“I had thought of Product Hunt as a lifestyle business,” CEO and founder Ryan Hoover tells me when we spoke Tuesday afternoon on the eve of today’s announcement that he has raised a $6.1 million series A led by Andreessen Horowitz. That was six months ago, before he had incorporated Product Hunt, before he joined Y Combinator’s summer 2014 class of startups, before Product Hunt had become the darling of folks devoted to learning about and building new products. “I thought I could grow it from $4,000 a month to $20,000 a month and run Product Hunt and have a nice life off that. Then I saw it could be bigger.”
With this new investment, Product Hunt will begin expanding beyond its core audience of makers, UX designers, and people like me trawling for the next big app. In both the official announcement and the now de rigueur blog post from the Andreessen Horowitz partner who made the investment, Hoover signals where Product Hunt is headed.
The first step? To improve the site.
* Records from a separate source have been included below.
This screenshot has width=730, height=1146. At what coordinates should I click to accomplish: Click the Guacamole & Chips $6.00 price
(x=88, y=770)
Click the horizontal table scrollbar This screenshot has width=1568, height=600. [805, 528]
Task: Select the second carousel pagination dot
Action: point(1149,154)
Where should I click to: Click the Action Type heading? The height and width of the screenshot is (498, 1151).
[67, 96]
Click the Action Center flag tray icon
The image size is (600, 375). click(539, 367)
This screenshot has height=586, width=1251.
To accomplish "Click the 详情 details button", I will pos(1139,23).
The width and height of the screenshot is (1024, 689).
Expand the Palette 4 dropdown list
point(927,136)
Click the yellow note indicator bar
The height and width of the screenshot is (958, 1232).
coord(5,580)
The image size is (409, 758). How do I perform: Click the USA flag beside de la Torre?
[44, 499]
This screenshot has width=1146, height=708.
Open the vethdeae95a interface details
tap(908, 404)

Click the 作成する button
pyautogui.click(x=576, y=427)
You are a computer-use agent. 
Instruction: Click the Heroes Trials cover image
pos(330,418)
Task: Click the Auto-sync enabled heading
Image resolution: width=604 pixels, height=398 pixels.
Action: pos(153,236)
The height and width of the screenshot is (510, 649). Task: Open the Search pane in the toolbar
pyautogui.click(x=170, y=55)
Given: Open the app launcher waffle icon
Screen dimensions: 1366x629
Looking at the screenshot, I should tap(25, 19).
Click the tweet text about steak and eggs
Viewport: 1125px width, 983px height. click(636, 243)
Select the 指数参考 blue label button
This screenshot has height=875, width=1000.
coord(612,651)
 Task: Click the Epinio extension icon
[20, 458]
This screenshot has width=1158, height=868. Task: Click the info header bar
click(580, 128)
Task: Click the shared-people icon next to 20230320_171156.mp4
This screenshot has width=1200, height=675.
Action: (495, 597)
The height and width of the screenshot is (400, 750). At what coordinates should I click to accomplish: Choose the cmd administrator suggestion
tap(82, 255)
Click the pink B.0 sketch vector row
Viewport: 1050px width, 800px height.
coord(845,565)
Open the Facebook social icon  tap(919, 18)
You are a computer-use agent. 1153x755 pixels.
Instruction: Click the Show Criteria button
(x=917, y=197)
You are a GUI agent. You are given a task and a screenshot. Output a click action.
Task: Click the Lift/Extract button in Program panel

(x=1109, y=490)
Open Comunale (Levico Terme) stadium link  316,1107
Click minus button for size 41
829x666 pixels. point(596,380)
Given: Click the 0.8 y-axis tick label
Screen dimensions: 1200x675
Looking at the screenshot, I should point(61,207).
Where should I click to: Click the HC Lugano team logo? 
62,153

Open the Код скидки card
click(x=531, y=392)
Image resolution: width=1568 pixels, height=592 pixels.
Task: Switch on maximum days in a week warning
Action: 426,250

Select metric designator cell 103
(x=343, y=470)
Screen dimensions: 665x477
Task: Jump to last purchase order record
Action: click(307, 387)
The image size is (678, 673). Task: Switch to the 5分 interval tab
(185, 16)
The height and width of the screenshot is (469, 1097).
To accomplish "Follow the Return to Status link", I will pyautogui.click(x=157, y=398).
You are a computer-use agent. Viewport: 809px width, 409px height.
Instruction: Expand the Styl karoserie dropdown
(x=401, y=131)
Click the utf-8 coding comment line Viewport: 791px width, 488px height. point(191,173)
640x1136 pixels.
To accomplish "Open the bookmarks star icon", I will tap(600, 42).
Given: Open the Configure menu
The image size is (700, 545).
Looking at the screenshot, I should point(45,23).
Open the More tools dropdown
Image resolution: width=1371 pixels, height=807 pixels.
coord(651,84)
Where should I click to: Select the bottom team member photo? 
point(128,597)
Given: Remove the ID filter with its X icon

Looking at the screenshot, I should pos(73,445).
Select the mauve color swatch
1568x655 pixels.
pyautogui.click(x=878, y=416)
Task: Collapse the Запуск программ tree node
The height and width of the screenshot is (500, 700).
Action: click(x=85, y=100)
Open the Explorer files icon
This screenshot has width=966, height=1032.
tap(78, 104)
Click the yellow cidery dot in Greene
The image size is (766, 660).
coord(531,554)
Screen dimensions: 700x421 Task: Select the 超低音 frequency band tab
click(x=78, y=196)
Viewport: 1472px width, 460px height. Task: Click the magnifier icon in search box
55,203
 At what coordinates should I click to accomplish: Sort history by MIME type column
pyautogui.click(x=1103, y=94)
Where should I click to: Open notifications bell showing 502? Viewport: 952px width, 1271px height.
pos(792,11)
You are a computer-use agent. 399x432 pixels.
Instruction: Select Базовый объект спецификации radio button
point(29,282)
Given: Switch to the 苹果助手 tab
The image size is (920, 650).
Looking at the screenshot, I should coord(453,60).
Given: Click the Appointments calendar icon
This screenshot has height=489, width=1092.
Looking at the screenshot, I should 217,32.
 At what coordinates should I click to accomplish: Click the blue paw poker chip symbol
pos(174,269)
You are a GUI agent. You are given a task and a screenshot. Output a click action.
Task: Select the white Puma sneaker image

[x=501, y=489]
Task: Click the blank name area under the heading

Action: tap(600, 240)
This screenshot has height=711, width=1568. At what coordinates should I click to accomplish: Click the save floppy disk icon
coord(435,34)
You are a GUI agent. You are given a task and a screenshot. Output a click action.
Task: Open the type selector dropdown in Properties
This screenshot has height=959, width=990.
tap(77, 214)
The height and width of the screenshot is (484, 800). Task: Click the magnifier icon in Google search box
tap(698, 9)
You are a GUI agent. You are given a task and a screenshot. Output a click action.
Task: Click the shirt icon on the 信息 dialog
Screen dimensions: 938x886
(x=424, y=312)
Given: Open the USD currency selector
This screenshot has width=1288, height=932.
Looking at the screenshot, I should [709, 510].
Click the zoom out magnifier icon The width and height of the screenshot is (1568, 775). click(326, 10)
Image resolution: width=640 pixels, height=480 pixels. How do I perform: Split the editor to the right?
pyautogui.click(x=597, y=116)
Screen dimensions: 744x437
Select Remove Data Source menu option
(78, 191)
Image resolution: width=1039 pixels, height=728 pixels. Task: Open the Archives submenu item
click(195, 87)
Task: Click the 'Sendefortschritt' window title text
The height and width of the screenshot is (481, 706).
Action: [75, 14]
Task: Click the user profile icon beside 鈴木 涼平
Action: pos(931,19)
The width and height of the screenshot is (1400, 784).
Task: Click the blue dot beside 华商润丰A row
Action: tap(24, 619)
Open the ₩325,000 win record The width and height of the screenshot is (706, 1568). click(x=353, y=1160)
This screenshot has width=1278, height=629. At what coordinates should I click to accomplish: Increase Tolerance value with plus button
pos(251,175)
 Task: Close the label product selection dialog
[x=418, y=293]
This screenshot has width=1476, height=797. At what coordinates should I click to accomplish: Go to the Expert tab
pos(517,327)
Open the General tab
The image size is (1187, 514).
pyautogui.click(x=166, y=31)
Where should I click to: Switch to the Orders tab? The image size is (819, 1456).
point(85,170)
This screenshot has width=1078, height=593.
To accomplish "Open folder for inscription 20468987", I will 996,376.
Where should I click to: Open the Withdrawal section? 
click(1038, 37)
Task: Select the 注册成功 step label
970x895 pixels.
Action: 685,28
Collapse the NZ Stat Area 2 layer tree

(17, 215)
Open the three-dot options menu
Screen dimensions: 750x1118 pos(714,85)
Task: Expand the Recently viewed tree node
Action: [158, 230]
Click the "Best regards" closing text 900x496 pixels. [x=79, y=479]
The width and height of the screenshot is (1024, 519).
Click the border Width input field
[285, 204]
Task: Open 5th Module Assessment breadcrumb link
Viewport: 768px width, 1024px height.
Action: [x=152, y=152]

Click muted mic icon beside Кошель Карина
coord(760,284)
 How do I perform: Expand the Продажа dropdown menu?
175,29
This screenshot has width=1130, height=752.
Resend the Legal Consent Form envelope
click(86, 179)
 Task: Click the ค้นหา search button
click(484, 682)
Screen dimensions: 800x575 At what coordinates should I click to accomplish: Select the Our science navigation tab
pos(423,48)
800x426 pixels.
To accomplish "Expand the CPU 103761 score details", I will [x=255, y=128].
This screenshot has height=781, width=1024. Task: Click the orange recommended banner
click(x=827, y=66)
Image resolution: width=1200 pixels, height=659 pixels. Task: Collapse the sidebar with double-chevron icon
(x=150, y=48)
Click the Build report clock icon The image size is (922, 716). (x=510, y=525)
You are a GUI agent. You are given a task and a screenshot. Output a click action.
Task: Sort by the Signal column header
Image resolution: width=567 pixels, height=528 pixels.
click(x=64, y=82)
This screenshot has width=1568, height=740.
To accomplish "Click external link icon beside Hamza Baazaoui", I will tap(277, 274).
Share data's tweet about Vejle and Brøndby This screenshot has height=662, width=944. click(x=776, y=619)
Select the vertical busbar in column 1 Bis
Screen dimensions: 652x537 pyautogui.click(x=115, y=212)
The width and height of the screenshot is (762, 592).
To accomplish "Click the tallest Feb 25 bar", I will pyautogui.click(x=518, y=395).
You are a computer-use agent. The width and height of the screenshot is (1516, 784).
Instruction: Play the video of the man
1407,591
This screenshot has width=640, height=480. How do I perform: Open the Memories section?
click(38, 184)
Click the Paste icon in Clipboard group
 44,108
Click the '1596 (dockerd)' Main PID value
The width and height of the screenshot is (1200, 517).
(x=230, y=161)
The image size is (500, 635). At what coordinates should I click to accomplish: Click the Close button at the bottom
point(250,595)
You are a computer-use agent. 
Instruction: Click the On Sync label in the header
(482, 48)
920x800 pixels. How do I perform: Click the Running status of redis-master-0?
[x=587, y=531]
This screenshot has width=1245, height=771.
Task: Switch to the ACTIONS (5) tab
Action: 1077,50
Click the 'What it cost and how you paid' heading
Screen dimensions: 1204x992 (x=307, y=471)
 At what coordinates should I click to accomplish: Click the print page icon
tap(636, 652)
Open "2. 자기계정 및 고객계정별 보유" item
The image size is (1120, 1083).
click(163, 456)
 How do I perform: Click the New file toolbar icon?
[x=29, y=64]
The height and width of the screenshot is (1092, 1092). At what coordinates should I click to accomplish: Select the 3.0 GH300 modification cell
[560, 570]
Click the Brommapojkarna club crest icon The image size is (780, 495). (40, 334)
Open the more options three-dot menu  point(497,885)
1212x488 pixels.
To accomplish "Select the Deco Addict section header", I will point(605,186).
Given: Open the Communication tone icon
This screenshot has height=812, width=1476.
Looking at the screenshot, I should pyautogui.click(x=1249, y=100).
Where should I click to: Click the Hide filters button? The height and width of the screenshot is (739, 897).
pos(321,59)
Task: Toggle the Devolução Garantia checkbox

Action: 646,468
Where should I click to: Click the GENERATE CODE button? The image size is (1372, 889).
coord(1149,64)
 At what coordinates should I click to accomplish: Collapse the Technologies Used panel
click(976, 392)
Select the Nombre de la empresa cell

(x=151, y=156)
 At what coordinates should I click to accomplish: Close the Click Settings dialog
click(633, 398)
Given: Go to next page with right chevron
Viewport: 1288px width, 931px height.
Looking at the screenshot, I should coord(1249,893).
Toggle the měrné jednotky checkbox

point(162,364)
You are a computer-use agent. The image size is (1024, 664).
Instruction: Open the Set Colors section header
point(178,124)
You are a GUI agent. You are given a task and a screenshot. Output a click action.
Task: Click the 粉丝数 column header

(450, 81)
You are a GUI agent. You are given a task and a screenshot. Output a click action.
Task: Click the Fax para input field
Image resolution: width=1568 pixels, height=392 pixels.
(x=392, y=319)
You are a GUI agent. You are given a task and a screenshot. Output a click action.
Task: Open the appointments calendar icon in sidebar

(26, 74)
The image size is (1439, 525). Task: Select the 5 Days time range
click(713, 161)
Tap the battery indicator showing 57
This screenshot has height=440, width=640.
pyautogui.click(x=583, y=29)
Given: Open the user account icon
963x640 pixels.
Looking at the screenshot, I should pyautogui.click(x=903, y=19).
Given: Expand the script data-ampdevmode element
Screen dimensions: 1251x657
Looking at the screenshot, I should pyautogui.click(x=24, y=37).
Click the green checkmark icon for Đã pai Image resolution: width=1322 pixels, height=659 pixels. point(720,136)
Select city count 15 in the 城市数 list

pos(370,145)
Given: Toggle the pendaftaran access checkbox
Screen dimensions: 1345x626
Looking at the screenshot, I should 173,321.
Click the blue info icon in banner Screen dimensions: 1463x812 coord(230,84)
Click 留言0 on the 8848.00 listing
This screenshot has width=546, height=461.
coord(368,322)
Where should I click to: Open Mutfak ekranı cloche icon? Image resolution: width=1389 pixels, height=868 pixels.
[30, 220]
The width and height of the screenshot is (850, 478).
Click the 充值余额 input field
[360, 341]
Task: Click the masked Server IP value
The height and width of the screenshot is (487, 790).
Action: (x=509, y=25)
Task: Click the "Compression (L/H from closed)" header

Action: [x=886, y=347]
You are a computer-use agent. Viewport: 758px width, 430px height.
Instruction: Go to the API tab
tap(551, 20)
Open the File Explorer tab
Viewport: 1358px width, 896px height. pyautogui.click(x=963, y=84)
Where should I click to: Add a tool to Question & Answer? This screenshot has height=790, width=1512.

Hoover has long referred to Product Hunt as “Reddit for new products” or “Hacker News for new products” as a useful shorthand for newbies, but personally I find both Reddit and Hacker News terrifying, and Product Hunt, by contrast, is a friendly community. As you can see from the pictured mockups of a redesigned profile page (featuring Reddit cofounder and Product Hunt investor Alexis Ohanian), Hoover wants to add the ability to follow members of the community as well as make it easier to see their contributions to it–which products they’ve submitted, upvoted, and talked about, as well as which ones they’ve made. He and his team also plan to continue to make it easier for members to invite other members to join Product Hunt. “Right now,” Hoover admits, “Most people who can invite friends don’t know that feature exists.” Count me among that group.
The Product Hunt community has organically led Hoover and his team to many of the site’s defining features, from product discussions to special offers for Product Hunt members, and Hoover wants to further facilitate his audience’s ability to create the platform. Right now, Hoover and his team curate a “collection” of products each day, exploring a trend such as “Tinder for X” or helpfully flagging all the iOS 8 keyboards that launched alongside the new mobile operating system. From our conversation it sounds like he would eventually love to have users create and share their own collections of products. “The features we’re building are emerging from user’s behavior,” Hoover says. “How do we enable the community to build some of them for us?”
Product Hunt’s announcement states that it will expand into “games, TV, movies, music, and fashion.” This growth is where Hoover sees having Andreessen Horowitz as his backer can add the most value to his startup. “They have prestige in the media space,” he says. “They can help us have credibility and build relationships with people in those industries.”
Hoover says that when he first met Marc Andreessen a few months ago, Andreessen asked him whether Product Hunt could move into other product categories. “It was a leading question,” Hoover says. This reminds me of Andreessen Horowitz’s investment in Rap Genius, which probably should have remained a lifestyle business but expanded its purview from hip-hop lyrics to being “the Internet Talmud,” covering news, poetry, and more. It’s an insight into how Andreessen views the media business, having now invested in Imgur, BuzzFeed, and Reddit as well. The key difference, though, is that Hoover had this vision himself and didn’t have to be dragged kicking and screaming into covering more than new iOS apps.
Expect Product Hunt to grow starting early next year, but this expansion will take two forms. First, the company will move more into niches that have organically emerged on the platform. Hoover cites design-related products as being a prime example. There are a lot of resources and tools for designers on Product Hunt, which is of great value to design professionals but of limited interest to everyone else. That may end up living in its own autonomous subculture. If I had to guess, developer tools will similarly branch off into its own conversation.
The next mass category Hoover is likely to launch is video games. He’s spent his whole life in games–his dad ran a video-game store when he was a kid–and his work experience before starting Product Hunt was mostly at gaming startups.
The lingering question for Hoover is “what do we need to change?”–how can Product Hunt make its platform entice a passionate, engaged community beyond new tech products. Ideally, Hoover wants to develop what he calls a “playbook for expansion” similar to the way Uber and Lyft have figured out how to roll out their ride services into new markets.
Of course, the reason Product Hunt is not a lifestyle business, or merely a potential TechCrunch disrupter, is because this idea–build a community that helps people find new stuff and interact directly with the people who made it–is one perfectly suited for our times. There are more worthy apps than Apple can spotlight. There are too many networks, creating too many “quality” TV series to discover. We’re living in a golden age of film documentaries. Whatever you’re into, there’s more of it today than ever before. Starting today, Product Hunt has stated its mission to be the place you’ll find it.